I was also very familiar with cats by this time, since my sister had somewhere in the vicinity of a million, or, at least, it seemed that way. Of course, one winter we cut that number down to size, and mean that literally. It seemed the cats and kittens alike found they could keep warm by crawling up onto the motors of our cars at night. The first time this happened, it resulted in fillet of kitty the next morning. Although we tried to check each morning, sometimes we forgot. And when we forgot, another kitty or two went to that great scratching post in the sky.
My all-time favorite pet was a German shepherd-collie mix named Booger. I got him from one of my drama professors while at college. We bonded the first night I had him when he crawled into bed with me. As I was dozing off, I felt Booger step up onto my chest. I then felt a warm sensation, followed by a wet sensation. Booger had peed on me.
Despite his eventual 120-some pounds, Booger proved over the years to be a gentle creature, except when it came to skunks. That dog sought out skunks, which was a bad thing in more ways than one. Not only did he return from his skunk hunting smelling to high Heaven, his face would be swollen to the size of a basketball. The vet said Booger was allergic to skunks, but, to his credit, Booger never flinched from his mission of destroying all the smelly creatures he could.
While my kids were growing up, we had dogs and cats galore. My daughter had, at one time, cats in the double-digits, and, although we never had that many dogs at one time, we had more than enough. One dog in particular, Boogie, was as dumb as a bag of hammers. Others were smart, some were noisy and some hated cats. As our kids got older, our number of pets slowly diminished, until we didn’t have any. And that was fine, because we were petted out. At least as far as animals were concerned.
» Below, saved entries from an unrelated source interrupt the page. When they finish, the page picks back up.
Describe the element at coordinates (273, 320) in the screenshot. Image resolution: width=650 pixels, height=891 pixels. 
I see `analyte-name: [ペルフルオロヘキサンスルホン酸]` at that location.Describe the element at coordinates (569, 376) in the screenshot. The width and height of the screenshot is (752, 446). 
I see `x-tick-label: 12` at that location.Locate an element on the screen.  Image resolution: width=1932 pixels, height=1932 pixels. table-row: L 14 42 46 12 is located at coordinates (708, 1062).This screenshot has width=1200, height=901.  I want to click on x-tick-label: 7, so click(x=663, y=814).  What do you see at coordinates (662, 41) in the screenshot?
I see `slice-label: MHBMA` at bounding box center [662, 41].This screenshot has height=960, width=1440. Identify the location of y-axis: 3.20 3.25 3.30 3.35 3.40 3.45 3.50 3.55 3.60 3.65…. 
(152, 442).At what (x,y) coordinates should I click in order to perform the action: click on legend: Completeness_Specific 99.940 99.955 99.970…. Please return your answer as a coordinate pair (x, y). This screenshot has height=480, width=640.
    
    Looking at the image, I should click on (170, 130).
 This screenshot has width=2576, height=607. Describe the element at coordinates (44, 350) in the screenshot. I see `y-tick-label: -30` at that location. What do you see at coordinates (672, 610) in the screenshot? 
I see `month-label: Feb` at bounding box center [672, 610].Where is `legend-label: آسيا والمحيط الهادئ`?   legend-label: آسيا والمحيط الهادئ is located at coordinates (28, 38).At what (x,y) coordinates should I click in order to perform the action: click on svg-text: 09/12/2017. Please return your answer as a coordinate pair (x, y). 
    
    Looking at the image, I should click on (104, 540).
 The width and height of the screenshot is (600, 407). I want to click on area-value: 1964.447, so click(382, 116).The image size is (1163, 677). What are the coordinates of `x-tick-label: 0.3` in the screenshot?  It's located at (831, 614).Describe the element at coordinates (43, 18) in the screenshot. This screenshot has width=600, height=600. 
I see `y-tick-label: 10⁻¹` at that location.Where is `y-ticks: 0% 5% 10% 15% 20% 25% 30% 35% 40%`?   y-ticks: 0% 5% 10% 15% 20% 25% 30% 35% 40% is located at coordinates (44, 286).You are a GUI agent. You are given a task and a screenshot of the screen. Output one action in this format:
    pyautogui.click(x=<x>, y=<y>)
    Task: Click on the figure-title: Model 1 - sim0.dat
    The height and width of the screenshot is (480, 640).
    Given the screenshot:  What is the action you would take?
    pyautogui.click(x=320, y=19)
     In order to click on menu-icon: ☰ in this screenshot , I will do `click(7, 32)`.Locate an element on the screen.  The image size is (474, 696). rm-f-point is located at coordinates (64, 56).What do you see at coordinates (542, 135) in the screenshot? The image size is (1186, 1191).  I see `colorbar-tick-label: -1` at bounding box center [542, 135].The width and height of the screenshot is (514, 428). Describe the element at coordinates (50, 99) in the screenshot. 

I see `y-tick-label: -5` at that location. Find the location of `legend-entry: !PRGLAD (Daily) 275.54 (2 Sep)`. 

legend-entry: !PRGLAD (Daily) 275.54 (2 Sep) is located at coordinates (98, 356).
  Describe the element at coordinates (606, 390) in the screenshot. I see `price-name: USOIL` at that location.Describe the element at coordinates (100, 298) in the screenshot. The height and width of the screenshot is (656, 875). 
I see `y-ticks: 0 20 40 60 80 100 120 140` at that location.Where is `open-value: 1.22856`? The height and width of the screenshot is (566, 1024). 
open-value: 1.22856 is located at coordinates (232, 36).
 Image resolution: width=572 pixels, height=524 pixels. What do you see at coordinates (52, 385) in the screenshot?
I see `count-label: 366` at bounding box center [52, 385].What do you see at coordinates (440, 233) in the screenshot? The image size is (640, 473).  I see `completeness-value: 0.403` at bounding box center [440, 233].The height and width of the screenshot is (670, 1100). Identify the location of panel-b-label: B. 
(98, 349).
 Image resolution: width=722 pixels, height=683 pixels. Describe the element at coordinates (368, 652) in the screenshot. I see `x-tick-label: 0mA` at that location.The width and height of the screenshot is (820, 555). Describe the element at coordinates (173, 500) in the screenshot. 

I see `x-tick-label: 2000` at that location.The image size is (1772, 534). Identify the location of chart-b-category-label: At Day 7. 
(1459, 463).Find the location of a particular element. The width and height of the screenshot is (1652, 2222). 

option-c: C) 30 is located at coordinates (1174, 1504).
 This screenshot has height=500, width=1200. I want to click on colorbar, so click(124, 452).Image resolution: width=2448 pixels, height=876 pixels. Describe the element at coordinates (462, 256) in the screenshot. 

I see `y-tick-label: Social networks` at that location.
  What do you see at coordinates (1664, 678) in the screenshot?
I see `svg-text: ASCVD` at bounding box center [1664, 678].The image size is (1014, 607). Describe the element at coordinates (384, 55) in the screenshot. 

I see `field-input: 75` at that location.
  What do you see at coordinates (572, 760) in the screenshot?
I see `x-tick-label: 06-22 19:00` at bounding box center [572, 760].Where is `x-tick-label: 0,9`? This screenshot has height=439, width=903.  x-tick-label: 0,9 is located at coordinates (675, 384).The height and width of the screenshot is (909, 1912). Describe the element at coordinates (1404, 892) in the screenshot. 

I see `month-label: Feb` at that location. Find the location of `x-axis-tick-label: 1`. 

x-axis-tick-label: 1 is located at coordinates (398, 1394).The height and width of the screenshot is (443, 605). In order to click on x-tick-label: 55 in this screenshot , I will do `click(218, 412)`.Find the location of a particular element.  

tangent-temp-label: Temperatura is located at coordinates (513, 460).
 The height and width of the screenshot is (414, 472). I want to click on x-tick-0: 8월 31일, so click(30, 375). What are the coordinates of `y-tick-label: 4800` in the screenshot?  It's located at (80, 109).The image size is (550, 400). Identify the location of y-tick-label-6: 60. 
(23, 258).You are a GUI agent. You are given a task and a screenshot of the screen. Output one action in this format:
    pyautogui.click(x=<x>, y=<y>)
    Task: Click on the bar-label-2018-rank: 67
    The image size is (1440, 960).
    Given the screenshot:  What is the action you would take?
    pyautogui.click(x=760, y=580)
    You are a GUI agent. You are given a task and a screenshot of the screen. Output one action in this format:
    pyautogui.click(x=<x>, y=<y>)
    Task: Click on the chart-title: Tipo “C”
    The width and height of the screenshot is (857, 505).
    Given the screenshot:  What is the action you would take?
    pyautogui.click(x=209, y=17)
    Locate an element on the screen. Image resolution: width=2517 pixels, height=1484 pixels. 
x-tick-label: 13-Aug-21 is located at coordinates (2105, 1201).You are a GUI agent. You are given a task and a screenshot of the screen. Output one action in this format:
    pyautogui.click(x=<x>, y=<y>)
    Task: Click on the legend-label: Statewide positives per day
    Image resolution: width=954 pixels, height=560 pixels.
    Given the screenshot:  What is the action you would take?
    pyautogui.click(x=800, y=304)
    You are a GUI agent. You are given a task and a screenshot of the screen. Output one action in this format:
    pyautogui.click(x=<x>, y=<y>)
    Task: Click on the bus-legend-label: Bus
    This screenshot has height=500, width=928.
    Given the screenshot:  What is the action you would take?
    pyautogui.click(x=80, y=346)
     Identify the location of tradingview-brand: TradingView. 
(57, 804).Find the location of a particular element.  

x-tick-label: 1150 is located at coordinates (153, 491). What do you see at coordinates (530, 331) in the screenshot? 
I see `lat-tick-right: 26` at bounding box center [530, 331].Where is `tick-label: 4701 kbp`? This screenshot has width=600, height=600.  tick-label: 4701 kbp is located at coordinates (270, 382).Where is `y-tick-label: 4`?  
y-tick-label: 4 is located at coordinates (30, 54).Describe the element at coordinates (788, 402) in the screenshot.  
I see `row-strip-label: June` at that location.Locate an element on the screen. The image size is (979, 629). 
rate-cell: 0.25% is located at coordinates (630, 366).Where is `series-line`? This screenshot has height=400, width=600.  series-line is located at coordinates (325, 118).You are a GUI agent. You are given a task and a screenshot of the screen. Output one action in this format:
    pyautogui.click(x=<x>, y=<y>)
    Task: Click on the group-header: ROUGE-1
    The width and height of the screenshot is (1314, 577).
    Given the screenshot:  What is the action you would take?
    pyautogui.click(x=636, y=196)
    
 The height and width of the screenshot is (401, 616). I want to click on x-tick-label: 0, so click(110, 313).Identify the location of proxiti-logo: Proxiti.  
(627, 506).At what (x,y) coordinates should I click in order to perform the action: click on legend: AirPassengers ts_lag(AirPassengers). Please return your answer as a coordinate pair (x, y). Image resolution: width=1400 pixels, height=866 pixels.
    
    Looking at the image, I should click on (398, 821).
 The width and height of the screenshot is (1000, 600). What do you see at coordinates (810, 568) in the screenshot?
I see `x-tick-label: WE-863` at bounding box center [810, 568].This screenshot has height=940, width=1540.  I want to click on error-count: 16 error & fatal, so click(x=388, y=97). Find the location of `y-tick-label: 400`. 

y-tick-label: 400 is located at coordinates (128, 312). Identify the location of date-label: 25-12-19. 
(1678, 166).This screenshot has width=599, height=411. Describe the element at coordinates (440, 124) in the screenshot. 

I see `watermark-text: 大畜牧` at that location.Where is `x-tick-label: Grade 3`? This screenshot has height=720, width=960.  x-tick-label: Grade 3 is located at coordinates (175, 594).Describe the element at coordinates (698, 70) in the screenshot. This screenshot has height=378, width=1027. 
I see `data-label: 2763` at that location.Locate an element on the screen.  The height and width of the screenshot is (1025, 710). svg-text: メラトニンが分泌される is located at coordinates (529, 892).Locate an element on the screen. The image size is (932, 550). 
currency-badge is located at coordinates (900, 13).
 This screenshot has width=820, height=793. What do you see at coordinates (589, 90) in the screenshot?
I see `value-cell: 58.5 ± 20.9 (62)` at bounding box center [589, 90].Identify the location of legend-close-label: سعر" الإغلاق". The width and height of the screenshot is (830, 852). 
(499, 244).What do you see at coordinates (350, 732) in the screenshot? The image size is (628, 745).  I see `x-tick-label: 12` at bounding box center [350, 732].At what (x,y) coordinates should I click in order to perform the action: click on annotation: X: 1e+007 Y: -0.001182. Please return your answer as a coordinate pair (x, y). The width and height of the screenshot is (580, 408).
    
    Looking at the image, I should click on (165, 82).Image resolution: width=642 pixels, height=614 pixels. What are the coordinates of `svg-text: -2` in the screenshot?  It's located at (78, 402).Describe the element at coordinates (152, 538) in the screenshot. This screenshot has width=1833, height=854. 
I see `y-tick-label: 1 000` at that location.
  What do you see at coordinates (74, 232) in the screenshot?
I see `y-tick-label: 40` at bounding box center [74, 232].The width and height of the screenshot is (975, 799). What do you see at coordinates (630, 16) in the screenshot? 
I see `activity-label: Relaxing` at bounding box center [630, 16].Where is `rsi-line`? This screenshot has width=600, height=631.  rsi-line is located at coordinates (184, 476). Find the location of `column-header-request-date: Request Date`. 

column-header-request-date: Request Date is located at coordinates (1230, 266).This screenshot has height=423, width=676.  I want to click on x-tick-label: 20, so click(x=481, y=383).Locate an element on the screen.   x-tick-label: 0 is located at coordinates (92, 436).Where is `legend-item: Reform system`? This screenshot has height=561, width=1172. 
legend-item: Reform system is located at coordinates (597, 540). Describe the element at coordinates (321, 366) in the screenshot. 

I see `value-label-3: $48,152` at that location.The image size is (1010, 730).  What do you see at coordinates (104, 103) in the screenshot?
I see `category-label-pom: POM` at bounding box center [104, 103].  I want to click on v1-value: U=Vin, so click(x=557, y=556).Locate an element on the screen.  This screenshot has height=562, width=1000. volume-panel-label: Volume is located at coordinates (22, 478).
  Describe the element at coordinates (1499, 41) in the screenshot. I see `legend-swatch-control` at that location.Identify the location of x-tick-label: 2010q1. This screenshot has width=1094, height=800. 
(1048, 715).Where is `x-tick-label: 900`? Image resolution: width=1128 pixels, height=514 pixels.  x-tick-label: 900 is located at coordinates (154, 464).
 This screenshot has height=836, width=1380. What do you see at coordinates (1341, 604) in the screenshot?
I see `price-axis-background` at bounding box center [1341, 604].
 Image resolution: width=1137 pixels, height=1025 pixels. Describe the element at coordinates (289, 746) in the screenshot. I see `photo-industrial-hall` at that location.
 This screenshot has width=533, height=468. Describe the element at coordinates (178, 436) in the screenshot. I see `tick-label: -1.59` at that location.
My daughter, or “Dammit”, as she was known during one exhausting shopping trip one Christmas season (her brother, who was known as “Hell Fire” at that time) loved the cats as a youngun’, but is now totally a dog person. Her beloved Gilbert, who looks like a miniature German shepherd, was a bit neurotic for a portion of his life, and would bark at the Mistress of the Manor and I, and would not let us pet him unless Bernadette (her real name) or Eric (her husband) were standing next to him. That only lasted eight years. Gilbert is now cool with us, I think because we make sure we have a healthy supply of bologna on hand when he comes to visit.
Although we love Gilbert, we hadn’t felt the need for another pet for the past 12 years or so. But as they say, all good things must come to an end. We now have Maple Leaf, who was on shaky ground the first couple of weeks. For some reason, she would sleep about 20 hours a day and then rouse up about 5 a.m. in the morning. Since she was up and ready for action, I guess she figured we should be up too, so she would jump into our bed and began rubbing against our heads and start meowing like she was auditioning for a “Pet Semetary” remake. It was rather disconcerting, not to mention downright annoying.
She seems to have calmed down over the past couple of weeks, and now acts more normal, which is a good thing. I actually have begun to develop a warmness toward her. However, don’t get me wrong. Any more of that devil cat stuff and her furry butt is in a heap of trouble.